----- Extracted records -----

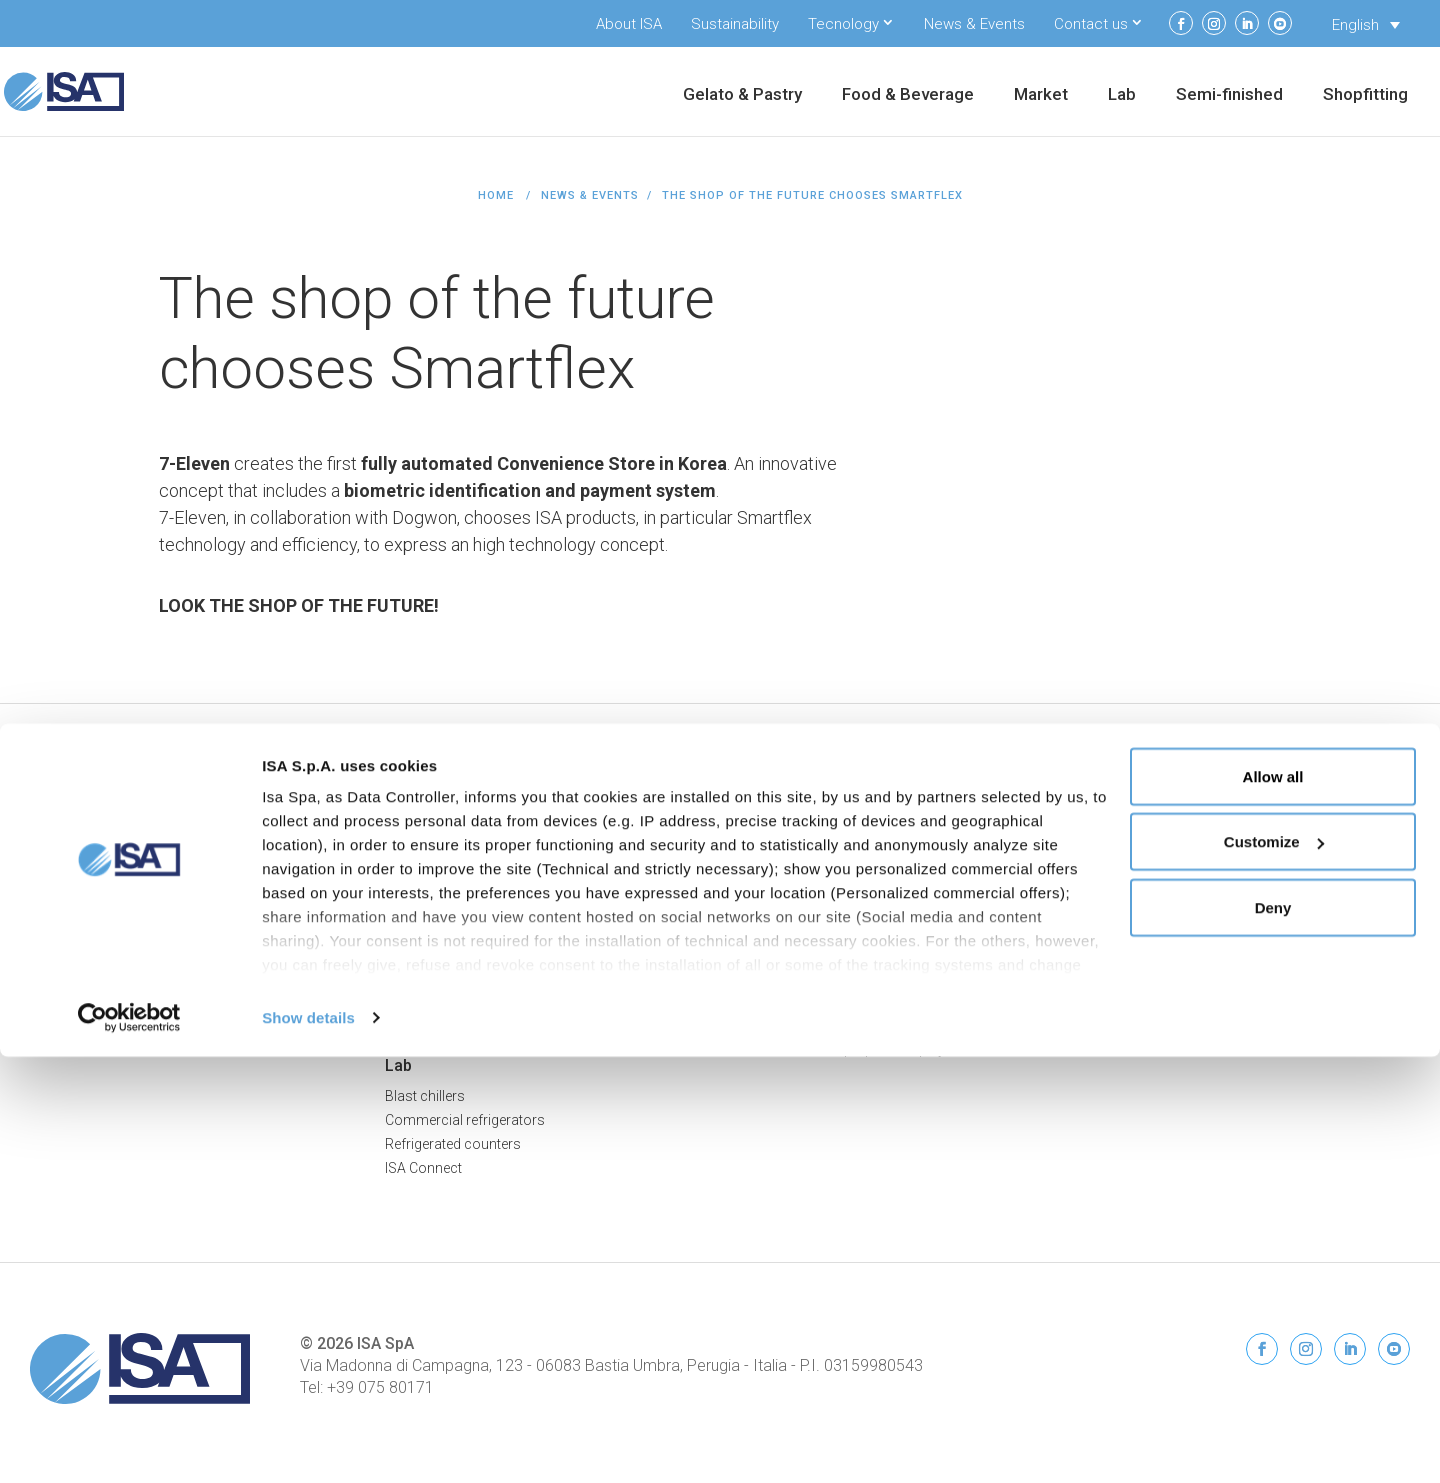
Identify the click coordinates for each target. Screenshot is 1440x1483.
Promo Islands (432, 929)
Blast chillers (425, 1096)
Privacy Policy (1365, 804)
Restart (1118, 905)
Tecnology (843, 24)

-----
----- Extracted records -----

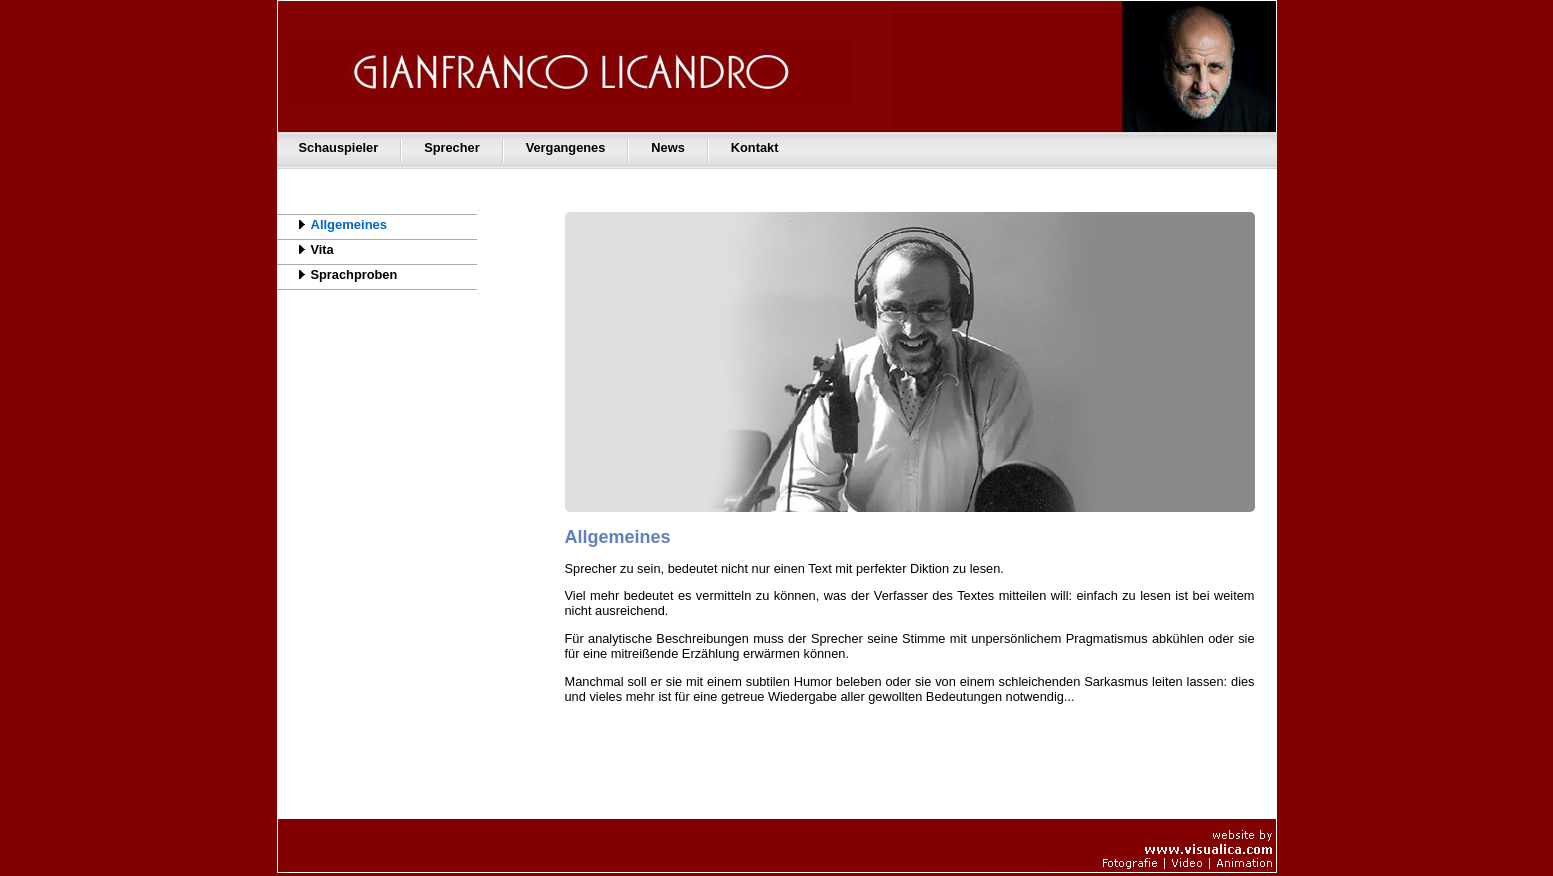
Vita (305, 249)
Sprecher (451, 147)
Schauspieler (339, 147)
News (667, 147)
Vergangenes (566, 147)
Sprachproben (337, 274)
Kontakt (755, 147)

-----

Aim of the exercise: Give back exactly the lines above, from the line containing "Schauspieler (339, 147)" through the line containing "Kontakt (755, 147)", with both end lines and nothing more.

Response to this task:
Schauspieler (339, 147)
News (667, 147)
Vergangenes (566, 147)
Sprachproben (337, 274)
Kontakt (755, 147)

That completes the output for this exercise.